● REQUIREMENT
Only one portion of the data is to be written out: from the line bearing "Task: Click the single orange up arrow" through the line bearing "Task: Click the magnifying glass search icon". Write it exactly as it appears.

● AVAILABLE RECORDS
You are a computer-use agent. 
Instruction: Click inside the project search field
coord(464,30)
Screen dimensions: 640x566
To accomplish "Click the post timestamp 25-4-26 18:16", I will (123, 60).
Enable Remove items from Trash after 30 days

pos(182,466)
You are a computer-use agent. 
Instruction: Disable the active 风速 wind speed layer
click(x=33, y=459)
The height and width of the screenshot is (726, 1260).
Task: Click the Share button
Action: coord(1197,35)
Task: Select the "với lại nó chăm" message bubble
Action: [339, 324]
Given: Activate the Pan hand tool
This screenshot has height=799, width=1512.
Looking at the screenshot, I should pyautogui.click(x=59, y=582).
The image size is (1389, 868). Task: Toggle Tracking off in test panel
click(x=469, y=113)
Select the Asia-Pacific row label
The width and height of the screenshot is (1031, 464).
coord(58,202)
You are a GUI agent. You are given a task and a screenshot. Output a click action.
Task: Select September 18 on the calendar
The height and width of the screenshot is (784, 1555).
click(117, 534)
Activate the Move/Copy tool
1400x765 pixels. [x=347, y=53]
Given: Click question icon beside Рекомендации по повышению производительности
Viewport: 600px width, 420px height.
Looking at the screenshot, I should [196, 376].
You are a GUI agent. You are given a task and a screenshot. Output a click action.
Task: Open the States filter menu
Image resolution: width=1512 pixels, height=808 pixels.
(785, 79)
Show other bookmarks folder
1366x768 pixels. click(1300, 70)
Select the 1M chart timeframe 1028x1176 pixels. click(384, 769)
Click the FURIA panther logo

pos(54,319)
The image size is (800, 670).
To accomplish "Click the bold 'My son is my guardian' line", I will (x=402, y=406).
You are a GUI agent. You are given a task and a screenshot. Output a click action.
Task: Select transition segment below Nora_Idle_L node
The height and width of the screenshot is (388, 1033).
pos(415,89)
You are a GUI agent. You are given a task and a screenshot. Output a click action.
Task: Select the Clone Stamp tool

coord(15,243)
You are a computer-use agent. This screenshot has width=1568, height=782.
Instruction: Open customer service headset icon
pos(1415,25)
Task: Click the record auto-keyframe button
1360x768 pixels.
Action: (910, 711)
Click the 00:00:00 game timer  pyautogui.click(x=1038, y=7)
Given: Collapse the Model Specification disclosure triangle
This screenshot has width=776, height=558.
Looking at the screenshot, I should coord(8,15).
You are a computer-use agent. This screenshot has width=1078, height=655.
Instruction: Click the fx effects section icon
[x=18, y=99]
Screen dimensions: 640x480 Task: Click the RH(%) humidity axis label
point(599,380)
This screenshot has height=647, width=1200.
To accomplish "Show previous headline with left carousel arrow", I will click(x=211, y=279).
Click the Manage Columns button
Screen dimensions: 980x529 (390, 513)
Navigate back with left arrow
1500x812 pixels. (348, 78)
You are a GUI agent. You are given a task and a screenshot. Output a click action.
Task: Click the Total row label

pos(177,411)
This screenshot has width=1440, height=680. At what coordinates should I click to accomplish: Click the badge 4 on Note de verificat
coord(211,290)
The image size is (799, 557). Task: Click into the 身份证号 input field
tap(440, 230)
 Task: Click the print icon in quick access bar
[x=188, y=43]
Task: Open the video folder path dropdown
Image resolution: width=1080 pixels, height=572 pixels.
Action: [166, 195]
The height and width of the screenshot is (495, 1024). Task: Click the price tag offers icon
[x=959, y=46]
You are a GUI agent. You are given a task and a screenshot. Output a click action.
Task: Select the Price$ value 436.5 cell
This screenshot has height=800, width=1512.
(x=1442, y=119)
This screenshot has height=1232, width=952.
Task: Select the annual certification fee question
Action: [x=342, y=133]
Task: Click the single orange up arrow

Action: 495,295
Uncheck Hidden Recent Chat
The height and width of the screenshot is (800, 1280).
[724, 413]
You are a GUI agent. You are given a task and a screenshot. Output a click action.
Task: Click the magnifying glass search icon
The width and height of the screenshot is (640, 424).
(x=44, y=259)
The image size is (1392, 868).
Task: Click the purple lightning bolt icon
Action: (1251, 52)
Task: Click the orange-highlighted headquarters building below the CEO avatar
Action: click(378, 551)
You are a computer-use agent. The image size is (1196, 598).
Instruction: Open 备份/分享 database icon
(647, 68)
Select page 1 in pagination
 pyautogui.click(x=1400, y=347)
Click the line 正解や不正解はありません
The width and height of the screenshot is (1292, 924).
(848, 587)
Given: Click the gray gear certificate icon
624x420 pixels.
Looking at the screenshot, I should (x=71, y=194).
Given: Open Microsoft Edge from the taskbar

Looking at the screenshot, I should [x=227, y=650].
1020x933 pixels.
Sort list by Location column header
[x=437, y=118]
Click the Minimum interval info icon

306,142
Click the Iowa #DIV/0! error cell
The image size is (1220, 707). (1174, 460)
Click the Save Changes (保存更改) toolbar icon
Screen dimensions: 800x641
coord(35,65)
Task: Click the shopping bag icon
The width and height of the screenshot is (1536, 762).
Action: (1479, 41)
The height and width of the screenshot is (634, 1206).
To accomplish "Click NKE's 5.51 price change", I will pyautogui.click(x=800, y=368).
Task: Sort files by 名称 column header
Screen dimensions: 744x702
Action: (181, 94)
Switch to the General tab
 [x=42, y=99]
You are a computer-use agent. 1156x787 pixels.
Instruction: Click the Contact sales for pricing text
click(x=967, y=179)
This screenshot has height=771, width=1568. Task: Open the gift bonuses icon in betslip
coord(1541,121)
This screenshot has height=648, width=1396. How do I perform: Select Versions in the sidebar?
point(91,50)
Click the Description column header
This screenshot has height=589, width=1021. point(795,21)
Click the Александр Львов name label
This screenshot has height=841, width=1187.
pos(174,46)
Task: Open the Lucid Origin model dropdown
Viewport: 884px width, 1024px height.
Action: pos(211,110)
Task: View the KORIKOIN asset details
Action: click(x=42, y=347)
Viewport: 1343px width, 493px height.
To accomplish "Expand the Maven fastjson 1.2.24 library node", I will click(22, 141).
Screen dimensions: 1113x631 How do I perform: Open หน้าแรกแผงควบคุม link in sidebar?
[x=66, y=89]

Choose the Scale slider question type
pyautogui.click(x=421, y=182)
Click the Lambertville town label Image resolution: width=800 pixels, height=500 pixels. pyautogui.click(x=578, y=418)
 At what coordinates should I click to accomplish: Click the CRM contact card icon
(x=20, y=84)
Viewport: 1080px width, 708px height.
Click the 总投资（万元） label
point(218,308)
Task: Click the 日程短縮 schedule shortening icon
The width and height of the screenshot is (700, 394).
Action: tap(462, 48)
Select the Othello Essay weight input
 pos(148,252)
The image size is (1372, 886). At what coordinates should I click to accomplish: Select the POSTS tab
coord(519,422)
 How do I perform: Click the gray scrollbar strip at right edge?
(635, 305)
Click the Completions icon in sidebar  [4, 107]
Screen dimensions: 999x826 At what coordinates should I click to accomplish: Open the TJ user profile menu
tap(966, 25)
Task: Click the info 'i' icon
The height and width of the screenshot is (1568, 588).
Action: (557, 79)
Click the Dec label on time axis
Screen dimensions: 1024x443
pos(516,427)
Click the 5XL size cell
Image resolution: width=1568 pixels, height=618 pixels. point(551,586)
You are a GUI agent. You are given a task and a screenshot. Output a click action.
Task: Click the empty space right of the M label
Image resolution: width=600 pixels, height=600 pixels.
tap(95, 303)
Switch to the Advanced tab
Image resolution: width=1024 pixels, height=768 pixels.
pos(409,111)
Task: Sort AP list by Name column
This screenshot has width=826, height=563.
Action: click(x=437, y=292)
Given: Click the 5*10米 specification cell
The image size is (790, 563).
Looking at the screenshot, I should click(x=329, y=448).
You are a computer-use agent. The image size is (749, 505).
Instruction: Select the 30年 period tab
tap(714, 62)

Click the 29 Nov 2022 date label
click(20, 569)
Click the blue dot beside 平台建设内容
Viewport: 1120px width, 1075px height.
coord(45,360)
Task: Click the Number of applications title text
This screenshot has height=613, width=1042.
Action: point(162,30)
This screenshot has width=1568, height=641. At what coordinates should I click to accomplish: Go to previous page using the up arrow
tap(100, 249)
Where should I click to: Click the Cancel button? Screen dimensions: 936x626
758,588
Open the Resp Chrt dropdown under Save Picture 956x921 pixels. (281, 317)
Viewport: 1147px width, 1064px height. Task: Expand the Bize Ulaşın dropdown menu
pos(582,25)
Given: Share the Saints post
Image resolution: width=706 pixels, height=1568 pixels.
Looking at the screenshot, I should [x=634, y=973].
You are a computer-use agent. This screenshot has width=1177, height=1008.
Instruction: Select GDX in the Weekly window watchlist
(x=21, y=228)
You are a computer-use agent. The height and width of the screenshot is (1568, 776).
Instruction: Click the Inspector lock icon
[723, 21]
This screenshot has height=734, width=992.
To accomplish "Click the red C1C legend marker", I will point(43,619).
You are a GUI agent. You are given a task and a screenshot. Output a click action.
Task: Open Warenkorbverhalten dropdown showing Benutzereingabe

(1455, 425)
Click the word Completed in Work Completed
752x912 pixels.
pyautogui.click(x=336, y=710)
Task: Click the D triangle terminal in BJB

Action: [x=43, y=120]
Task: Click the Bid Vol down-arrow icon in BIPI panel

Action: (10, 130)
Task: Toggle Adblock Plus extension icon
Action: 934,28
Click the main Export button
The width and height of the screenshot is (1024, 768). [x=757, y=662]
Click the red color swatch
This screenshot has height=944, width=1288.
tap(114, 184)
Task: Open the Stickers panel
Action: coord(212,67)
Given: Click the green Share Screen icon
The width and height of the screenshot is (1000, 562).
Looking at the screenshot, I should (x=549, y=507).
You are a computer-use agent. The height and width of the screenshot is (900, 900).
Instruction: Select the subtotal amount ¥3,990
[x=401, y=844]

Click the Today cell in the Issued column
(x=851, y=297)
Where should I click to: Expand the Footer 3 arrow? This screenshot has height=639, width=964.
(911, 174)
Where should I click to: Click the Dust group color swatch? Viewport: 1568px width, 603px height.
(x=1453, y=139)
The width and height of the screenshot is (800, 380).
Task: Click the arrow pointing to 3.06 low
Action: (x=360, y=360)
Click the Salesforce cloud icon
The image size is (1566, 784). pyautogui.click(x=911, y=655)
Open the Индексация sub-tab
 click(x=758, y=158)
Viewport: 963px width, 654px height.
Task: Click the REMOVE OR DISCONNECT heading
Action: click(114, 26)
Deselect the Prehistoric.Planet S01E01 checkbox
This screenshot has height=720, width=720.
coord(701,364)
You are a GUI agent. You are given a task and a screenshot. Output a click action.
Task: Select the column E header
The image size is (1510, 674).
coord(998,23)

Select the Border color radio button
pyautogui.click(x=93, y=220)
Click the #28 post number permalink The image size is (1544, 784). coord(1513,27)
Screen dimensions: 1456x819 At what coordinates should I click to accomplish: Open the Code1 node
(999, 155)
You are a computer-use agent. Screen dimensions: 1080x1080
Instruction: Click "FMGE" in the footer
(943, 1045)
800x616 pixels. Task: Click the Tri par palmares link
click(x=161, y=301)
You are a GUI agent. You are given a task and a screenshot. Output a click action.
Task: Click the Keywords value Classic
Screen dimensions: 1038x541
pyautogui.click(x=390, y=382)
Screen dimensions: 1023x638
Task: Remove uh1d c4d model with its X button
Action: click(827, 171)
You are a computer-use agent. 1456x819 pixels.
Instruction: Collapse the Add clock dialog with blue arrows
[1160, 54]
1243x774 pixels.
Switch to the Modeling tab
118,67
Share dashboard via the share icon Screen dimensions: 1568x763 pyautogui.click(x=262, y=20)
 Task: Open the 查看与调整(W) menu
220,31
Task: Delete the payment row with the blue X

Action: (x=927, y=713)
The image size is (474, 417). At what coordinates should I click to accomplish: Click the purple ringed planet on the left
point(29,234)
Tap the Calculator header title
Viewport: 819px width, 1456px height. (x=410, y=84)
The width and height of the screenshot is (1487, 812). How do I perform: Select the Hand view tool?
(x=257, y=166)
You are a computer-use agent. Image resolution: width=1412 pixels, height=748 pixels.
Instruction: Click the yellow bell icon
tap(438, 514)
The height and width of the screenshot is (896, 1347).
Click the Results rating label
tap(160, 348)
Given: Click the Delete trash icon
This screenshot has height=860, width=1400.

● RESPONSE BELOW
Task: Click the single orange up arrow

Action: 495,295
Uncheck Hidden Recent Chat
The height and width of the screenshot is (800, 1280).
[724, 413]
You are a GUI agent. You are given a task and a screenshot. Output a click action.
Task: Click the magnifying glass search icon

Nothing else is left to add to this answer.